● **What needs to be done**
Recast the records as a Markdown table with the columns Row and Text. Begin at the line that has "Edit TP/SL pencil on expanded BTC card", stop after the line that has "click(60, 12)", and leave out blank lines.

● **Material provided**
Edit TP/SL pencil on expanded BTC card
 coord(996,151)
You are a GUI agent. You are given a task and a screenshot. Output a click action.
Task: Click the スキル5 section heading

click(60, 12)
* * *
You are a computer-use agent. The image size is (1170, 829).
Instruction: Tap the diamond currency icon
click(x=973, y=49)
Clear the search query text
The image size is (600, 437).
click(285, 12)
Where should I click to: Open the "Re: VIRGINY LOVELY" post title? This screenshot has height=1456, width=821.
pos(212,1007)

● **In response**
| Row | Text |
|---|---|
| 1 | Edit TP/SL pencil on expanded BTC card |
| 2 |  coord(996,151) |
| 3 | You are a GUI agent. You are given a task and a screenshot. Output a click action. |
| 4 | Task: Click the スキル5 section heading |
| 5 | click(60, 12) |